German design firm Lahmeyer International, Bad Vilbel, in late February became the first firm blacklisted for bribery by the European Bank for Reconstruction and Development. The move follows the World Bank’s ban of the firm last November that was set to last up to four months. The actions relate to Lahmeyer’s involvement in corrupt activities in the Lesotho Highlands Water Project a decade ago. The firm is now ineligible for EBRD contracts until it improves its three-year-old anti-corruption program, says a bank spokesman.

Highlands Water Project entangled German and Canadian consulting firms in kickback scheme.

EBRD was not involved in the Lesotho job, but it was dissatisfied with Lahmeyer's anti-corruption program, says a bank spokesman. “We are all working together,” he says. “We will work with them to make it better.”

Lahmeyer will implement bank suggestions “without delay,” in order to be removed from the blacklist "during the second term of 2007," says Managing Director Henning Nothdurft. The ban “disturbed many of our [other] clients,” he adds. The firm claims to have won back their trust “by open discussions and explanations,” says Nothdurft, noting that EBRD accounts for about 2% of Lahmeyer sales, while the World Bank had contributed 5-8%.

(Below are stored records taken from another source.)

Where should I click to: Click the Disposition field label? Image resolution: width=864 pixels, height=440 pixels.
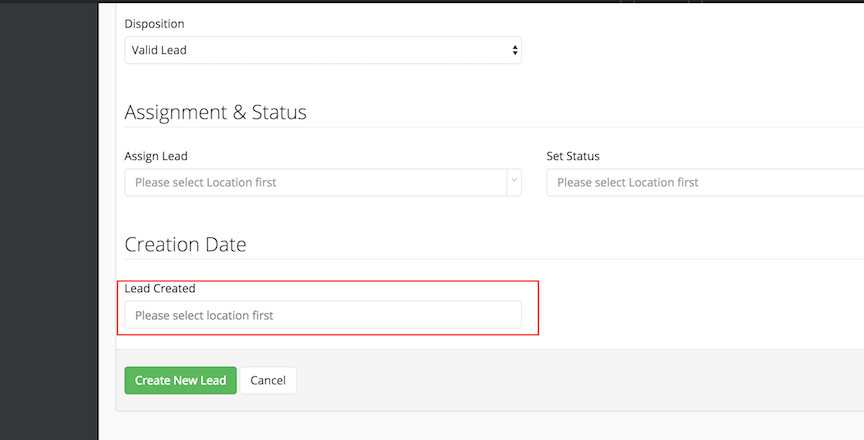(x=154, y=23)
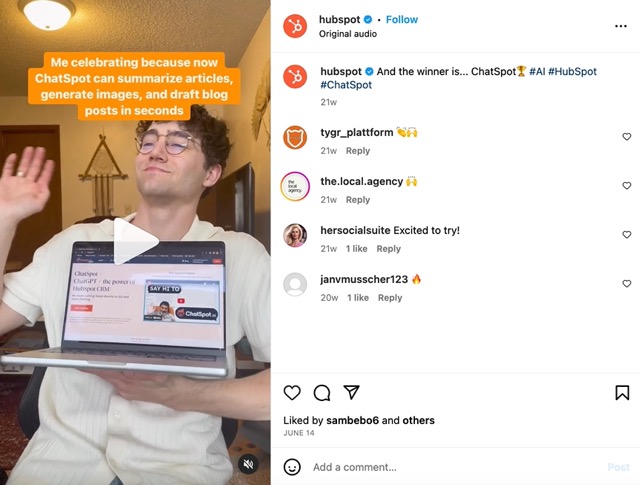Like the tygr_plattform comment

point(627,137)
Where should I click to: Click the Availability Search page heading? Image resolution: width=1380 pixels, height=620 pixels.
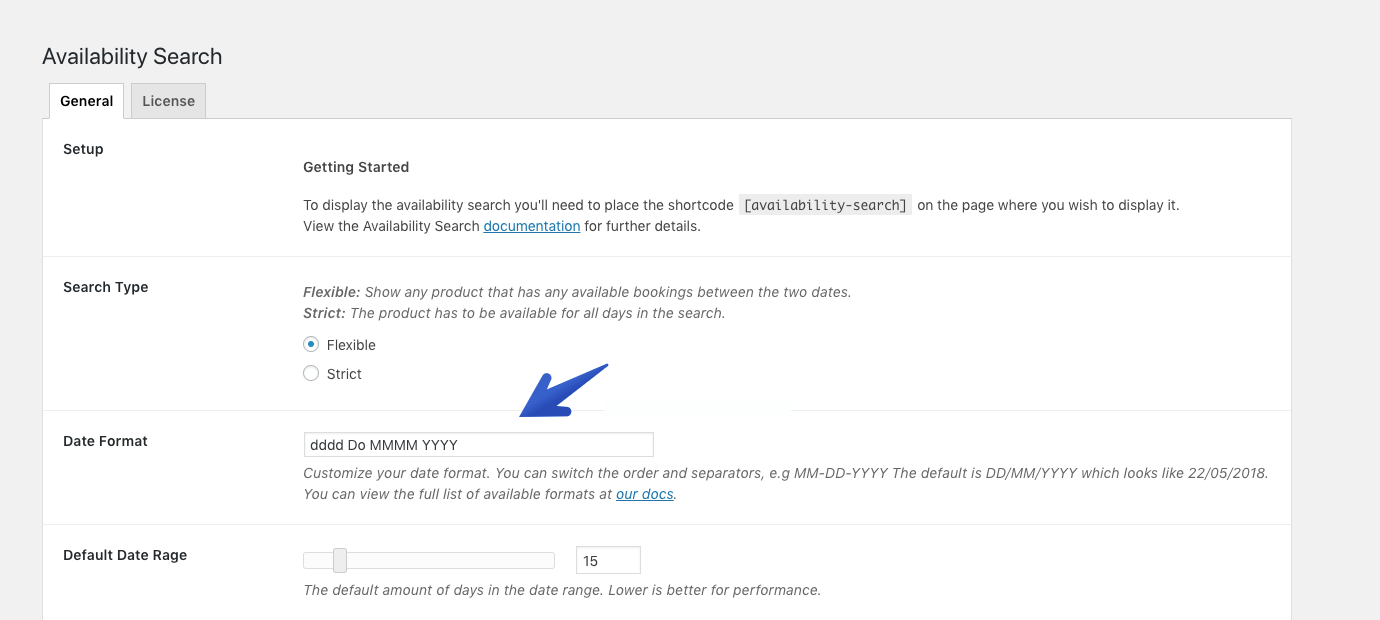tap(131, 56)
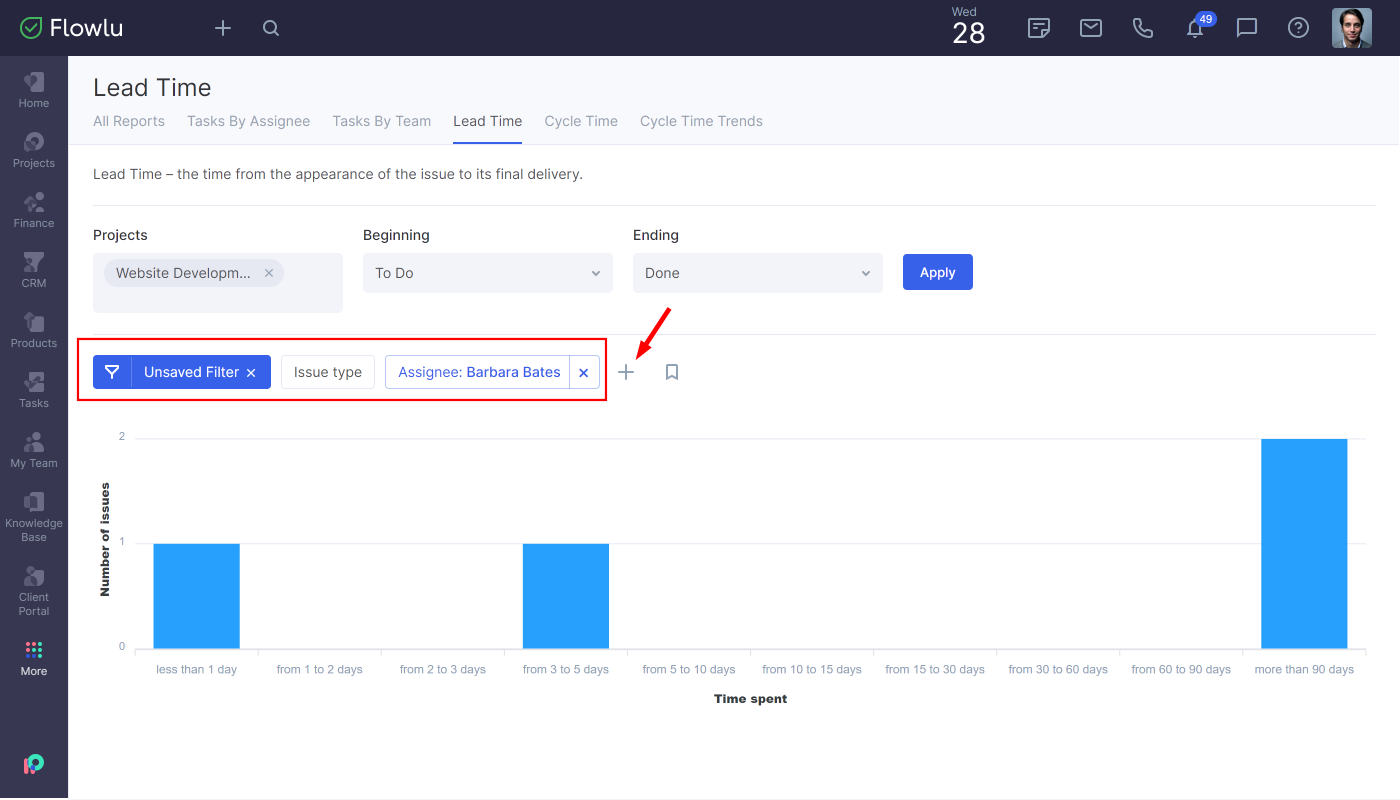Click the more than 90 days bar

[x=1304, y=543]
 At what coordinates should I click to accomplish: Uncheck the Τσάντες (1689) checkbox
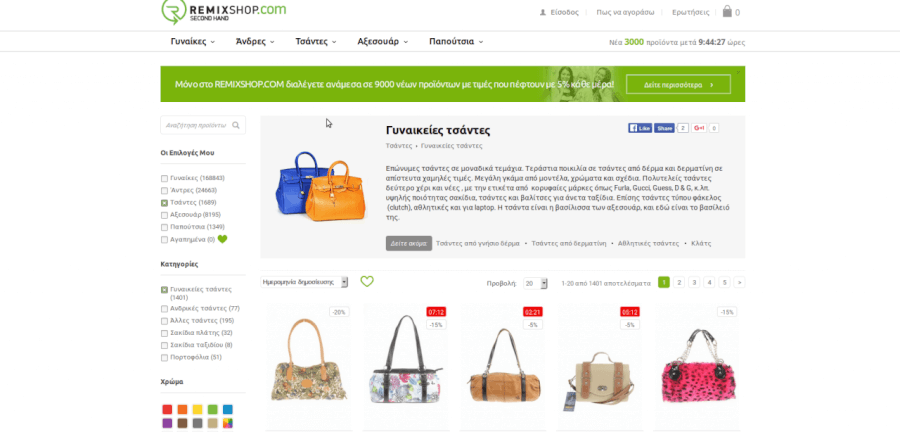[165, 203]
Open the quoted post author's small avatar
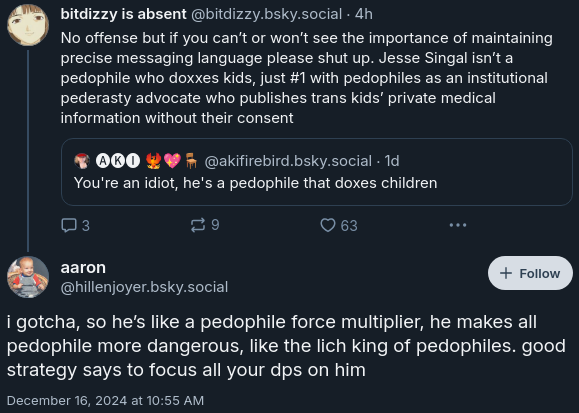The width and height of the screenshot is (579, 413). 82,161
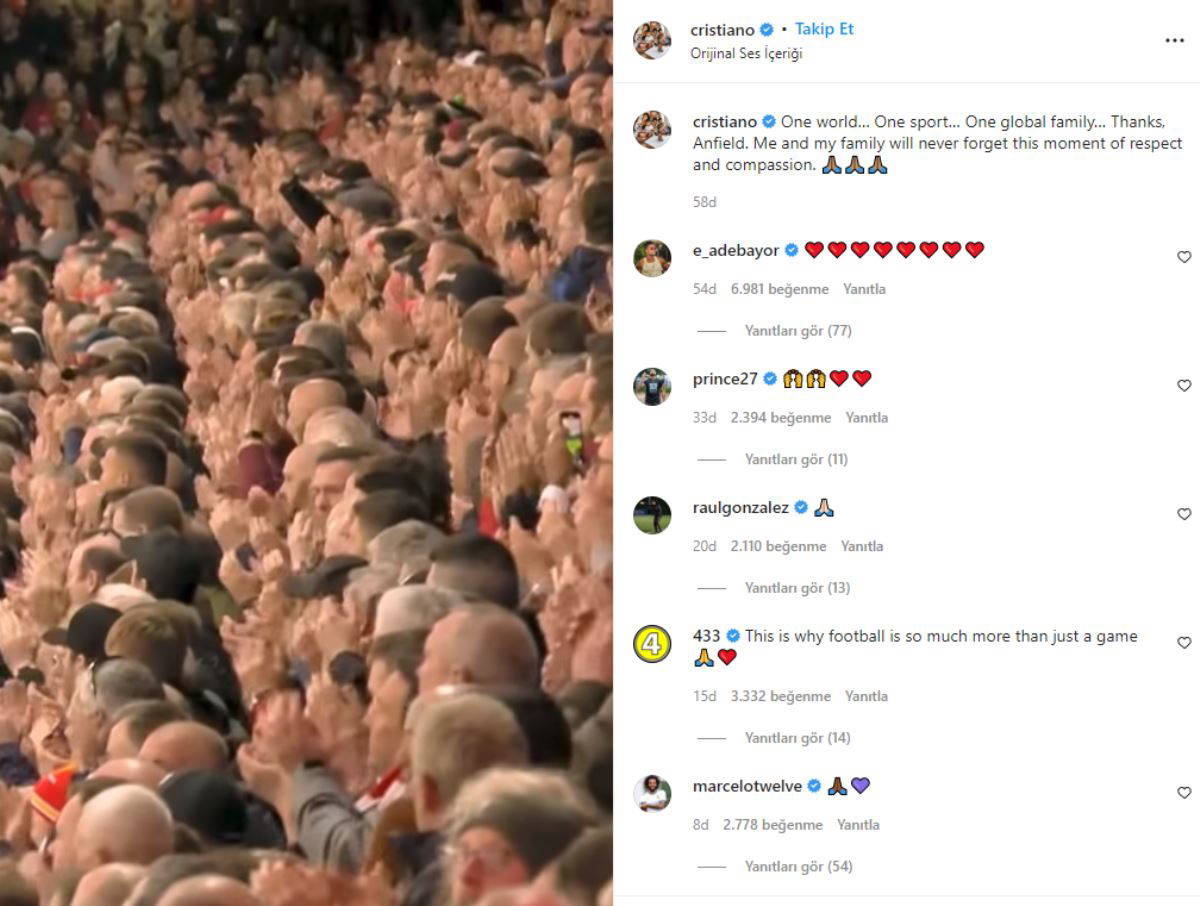
Task: Reply to the 433 comment via Yanıtla
Action: pyautogui.click(x=866, y=696)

A spokeswoman for Lahmeyer’s new owner, private equity firm Advent International, Boston, played down the earlier ban, saying it accounted for little business. Advent bought Lahmeyer last October from German water giant RWE Group in a package of five firms. It plans to review operations and sell the firms individually, she adds. Advent retains investments from three to seven years. No Lahmeyer managers that were linked to bribes between 1991 and 1997 of Masufa Sole, the now-imprisoned Lesotho Highlands Development Authority ex-CEO, are still employed at the firm, says Nothdurft. In 2004, the World Bank barred Canadian engineer Acres International Ltd. for participating in bank-sponsored projects for three years for bribing Sole.